Genre: Deftones ©2016
Tout fan de musique qui se respecte sait qu’un nouvel album de Deftones nécessite au minimum une semaine d’apprivoisement pour être jugé à sa juste valeur. Surtout que le public à l’habitude depuis les débuts du groupe de Sacramento d’être surpris un peu plus à chaque sortie, loin de tout code, de toute prévisibilité, loin de tout de ce qui se fait d’autre dans la musique. Oui, Deftones est unique en son genre, c’est pourquoi il fait partie de ces artistes qu’on aime ou qu’on déteste, pas de demi-mesure.

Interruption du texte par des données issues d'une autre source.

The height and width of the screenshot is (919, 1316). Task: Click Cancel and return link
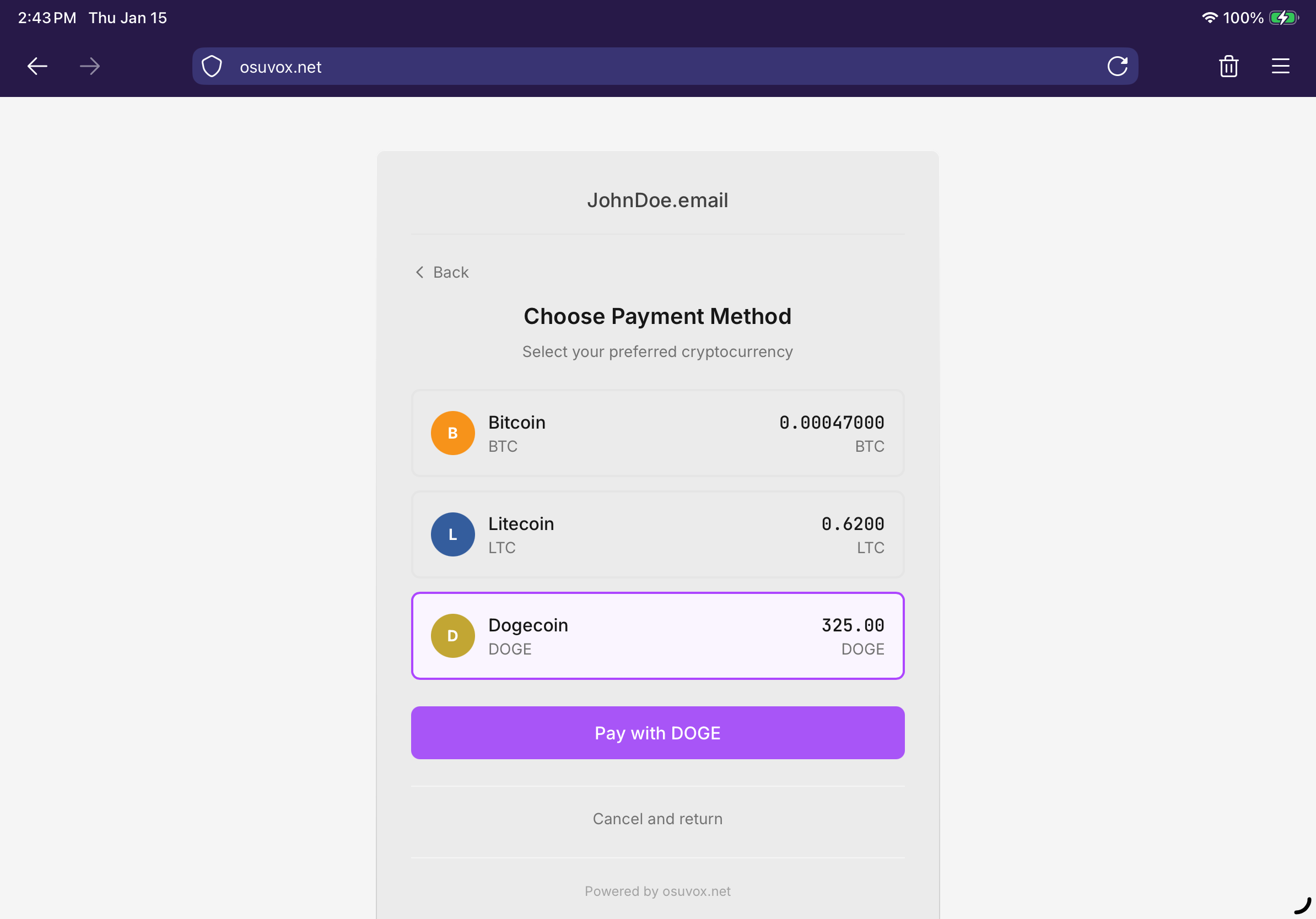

Gore est le huitième rejeton du quintet, succédant au terrible Koi No Yokan qui n’avait pas fait l’unanimité en raison d’un son plus léger mais qui pour ma part, fait partie du top 3 de sa discographie (rien que pour «Swerve City» et «Entombed») . Produit par le groupe lui-même et co-produit par Matt Hyde, qui a déjà bossé avec Monster Magnet, Fu Manchu et Hatebreed, Gore est une nouvelle fois le fruit de confrontations entre Stephen Carpenter et Chino Moreno pour savoir dans quelle direction orienter l’album, le premier s’estimant être le seul noyau metal restant de la bande, le second étant un mordu d’electro/new-wave/ambient, dont les nombreux side-projects et collaborations ne suffisent visiblement pas. Toujours autant d’appréhension donc de la part des fans qui se jettent sur la moindre interview en rapport avec l’album à venir, et toujours se soulagement en écoutant les premiers singles.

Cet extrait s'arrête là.